> Task item:
Revise the passage on relationism, starting with "But one strand" and going on through "international ‘figurational Sociology’ network.", and replace "empirical inquiry" with "empirical research".

> Excerpt to read:
⟨

I. What is Relationism?

The Roots of a Relational Approach

Relationism is not a school, yet. Its first roots may be found in the works of Heraclitus who wrote: ‘You cannot step twice into the same river; for other waters and yet others go ever flowing on’. American pragmatists like Dewey and Bentley are also recognised as pioneers in transactional thought. The way we use relations is synonymous with the way these thinkers used transactions. In sociology, the seminal text of Mustapha Emirbayer (1997), ‘Manifesto for a Relational Sociology’, has begun to open the door to new debates.[1] For the purpose of this paper, I shall concentrate my attention on the relational thinking developed by Norbert Elias. Several reasons lead me to this decision. First, Elias produced a prominent and diverse body of work that forms a coherent whole. The fact that he wrote over the course of 40 years allows us to see the evolution of his thought. Second, Elias did not belong to any school, nor did he want to create one. Thus, one can use his works as a toolbox to offer radically different approaches to IR or to propose a re-conceptualisation of some basic terms. Thirdly, Elias’s personal life was shaped by the traumatic world events of the twentieth century; he was a privileged and informed witness to many events that would have an important impact on the development of his thoughts. Elias used many examples and illustrations from world politics in his theoretical reflections (Linklater 2004: 41). His entire œuvre was dedicated to studying relations of power and violence, themes at the core of the discipline of International Relations. Fourth, a number of IR scholars have been influenced by Elias. Patrick Thaddeus Jackson (2006) is one of these thinkers. At the same time, one of the major thinkers of the last three decades, Andrew Linklater, has started to integrate Elias’s thought into his research. Both Jackson and Linklater are essential players in the development of relational thinking in IR as they appear to be bridge builders: Jackson with the constructivists and Linklater with the English School and with critical theorists. Indeed, as Linklater (2007b: 4) notes:

But one strand of figurational sociology can explore social variations in connection with an explicit normative stance; it can do so while striving to ensure that moral commitments do not distort empirical inquiry and produce only convenient findings. Such an approach can advance the quest for sociological investigation with an emancipatory intent.[2]

Finally, there is a group of ‘Eliasians’ who devoted most of their scholarly life to developing Elias’s thought. Robert van Krieken, for instance, wrote a crucial text on violence (1989) but also on social theory (2002); Stephen Mennell (1990; 2007), who works on globalisation and de-civilising processes as well as the American civilising process, also relies heavily on Eliasian models. Both are part of a growing international ‘figurational Sociology’ network.

⟩

> Recorded information:

⟨

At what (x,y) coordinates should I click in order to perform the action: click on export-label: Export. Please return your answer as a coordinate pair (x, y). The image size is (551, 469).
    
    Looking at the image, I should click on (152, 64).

⟩

> Answer to this exercise:
But one strand of figurational sociology can explore social variations in connection with an explicit normative stance; it can do so while striving to ensure that moral commitments do not distort empirical research and produce only convenient findings. Such an approach can advance the quest for sociological investigation with an emancipatory intent.[2]

Finally, there is a group of ‘Eliasians’ who devoted most of their scholarly life to developing Elias’s thought. Robert van Krieken, for instance, wrote a crucial text on violence (1989) but also on social theory (2002); Stephen Mennell (1990; 2007), who works on globalisation and de-civilising processes as well as the American civilising process, also relies heavily on Eliasian models. Both are part of a growing international ‘figurational Sociology’ network.